Now i need a report that gives out the number of visits made in any or various weeks of the year by each salesman
the date field has the YYYY-mm-dd format and the Db is Mysql 3.2.9
I will aprecciate any help
Thank you
If you don't want to supply the specifics, then I'd suggest googling 'MySQL Date Functions' and looking at things like Week() & Weekofyear().
something like this should do the trick:
SELECT salesman,WEEK(date) AS weeknum,COUNT(*) AS visits FROM customer_visits GROUP BY weeknum, salesman;
i used an if verification using empty() but nothing happens.
Thank you both anyway
then create the structure for all salesmen & weeks and fill it with the results of the 2nd query.
week ¦ 1 ¦ 2 ¦ 3 ¦ 4 ¦ 5 ¦ 6 ¦ 7 ¦ 8 ¦
salesman1 ¦ ¦ ¦ ¦ ¦ ¦ ¦ ¦ ¦
salesman2 ¦ ¦ ¦ ¦ ¦ ¦ ¦ ¦ ¦
and so on depending in the number of weeks that has pased in the year.
Im almost done but im having a problem when "COUNT(*) AS total" finds that the salesman didnt do any visit in any week. The problem is that there is no value asigned to that, and if the salesmans didnt do any visit in week 2 and made 3 in week 3, the result for week 3 will locate in the week2 space.
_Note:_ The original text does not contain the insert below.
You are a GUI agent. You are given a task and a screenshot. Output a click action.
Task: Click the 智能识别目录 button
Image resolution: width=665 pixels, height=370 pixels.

i used an if verification using empty() but nothing happens
here is a sample of my query is in spanich but i think is understandable enough.
$result = mysql_query("SELECT *, COUNT(*) AS total, WEEK(fecha) as semana FROM visitas_2 WHERE id_comercial ='$row_comercial[id_comercial]' AND WEEK(fecha) >= 1 AND WEEK(fecha) <= $week_actual AND YEAR(fecha) = '2008' GROUP BY id_comercial, WEEK(fecha) ORDER BY WEEK(fecha),id_comercial ASC ");
thank you